When civil unrest required increased protection of their country’s telecommunications resources, this mobile network operator (MNO) turned to Optiva for help to evaluate the best path forward.
Our consultants built a detailed total cost of ownership (TCO) model, calculating costs of various hosting solutions for a disaster recovery environment for a telecom charging system. The analysis revealed the best option was to host it on the public cloud — specifically Google Cloud Platform (GCP) — generating a savings of 78% or over $878K annually.
A tier 2 MNO in the Middle East provides mobile voice and data services to businesses and consumers over its mobile network. Its prepaid and postpaid service offerings are a vital resource to the country’s 29 million residents, 75% of whom are in need of humanitarian assistance as a result of ongoing civil conflict in the country. Optiva Business Value Consulting services worked closely with the MNO to understand its business objectives and make recommendations based on the unique challenges of operating in the country’s political climate.
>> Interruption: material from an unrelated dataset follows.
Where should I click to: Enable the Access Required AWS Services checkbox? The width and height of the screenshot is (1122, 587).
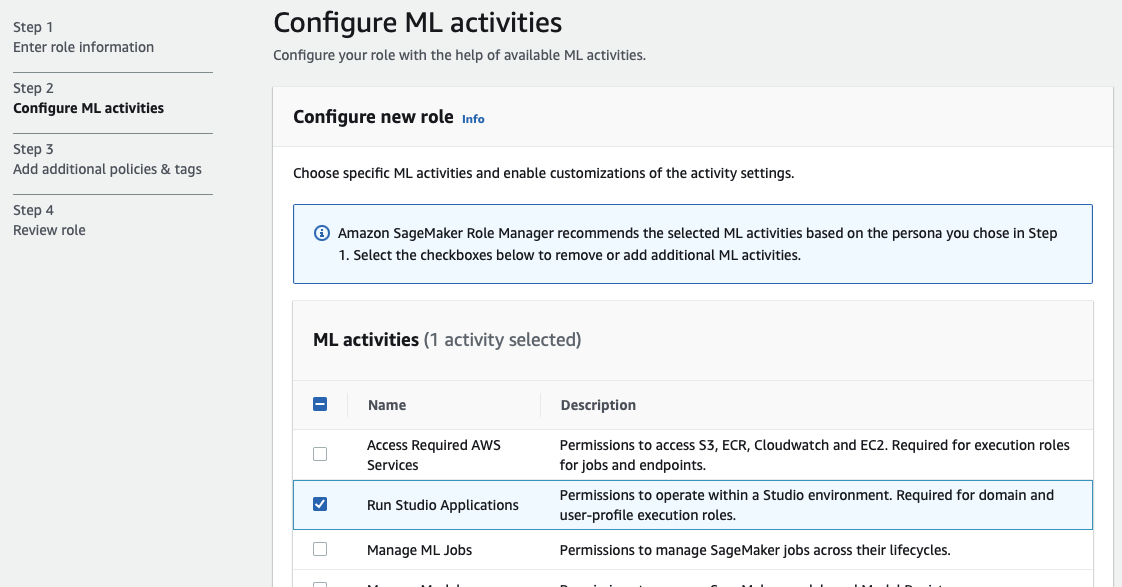pyautogui.click(x=320, y=454)
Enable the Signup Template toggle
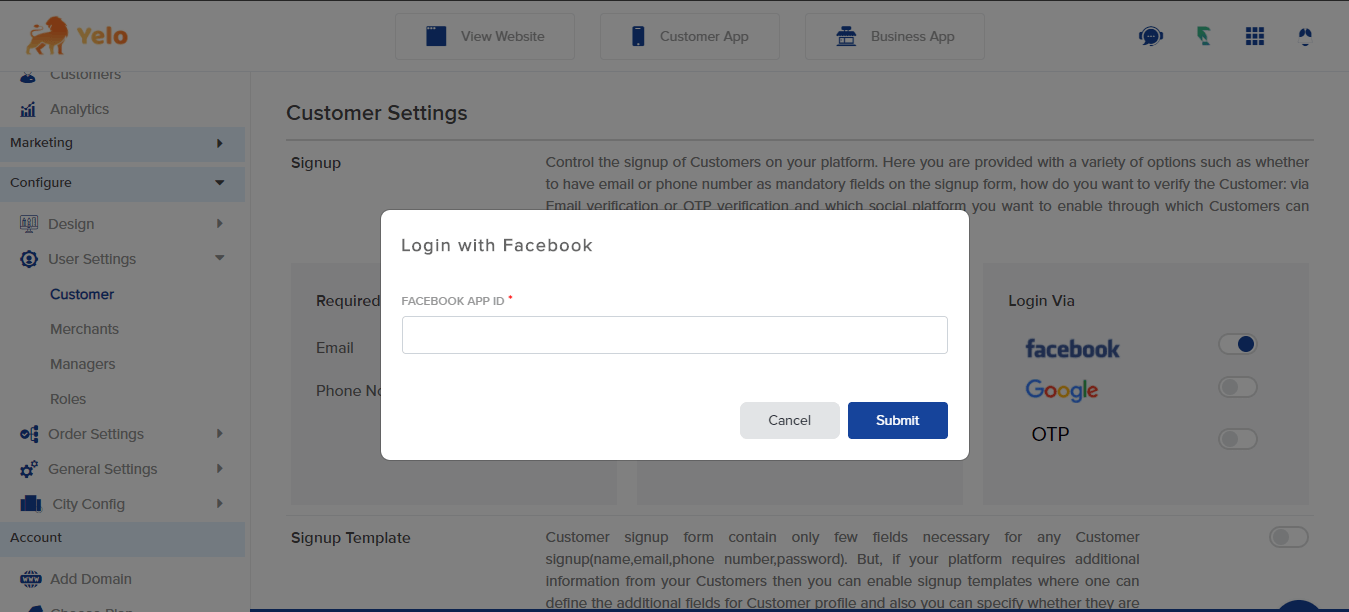Viewport: 1349px width, 612px height. coord(1288,538)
The civil unrest in the country demanded measures to protect national telecommunications resources. As such, regulators required the operator to move its mission-critical systems – including Optiva Charging Engine™ – to a remote data center, thereby separating the company’s production environment from its disaster recovery. Optiva analyzed the TCO for three options to accomplish that goal.
Optiva’s consultants evaluated the three scenarios and built a detailed TCO model that analyzed and calculated all of the cost streams involved with running a disaster recovery environment for a telecom charging system.
The result was a 360-degree view of the costs associated with hosting Optiva Charging Engine in each of the three possible disaster recovery scenarios. The TCO model examined numerous factors, including capex for hardware and perpetual 3rd-party software; data center costs; labor; support and maintenance fees; and software license fees.
Specifically, the model accounted for the cost of migration vs. building it from scratch. The resulting information enabled the MNO to begin its cloud journey with a clear understanding of costs associated with disaster recovery options, including on the public cloud.
The TCO breakdown clearly revealed that the best option for the operator’s disaster recovery was to host it on the public cloud on GCP. The operator will realize a savings of 78 percent, translating to $878,406 in yearly savings versus an on-premise setup.
The choice of public cloud and GCP will drive cost-savings by enabling the operator to maintain a disaster recovery environment with the most up-to-date hardware and 3rd-party software. Additionally, it will accelerate the switch time to disaster recovery when it is needed, enabling the switch in minutes, as opposed to 30-plus minutes for on-premise solutions.
Also, because GCP creates three copies of data (one for the production site and two for disaster recovery), there is almost no data loss when switching to disaster recovery.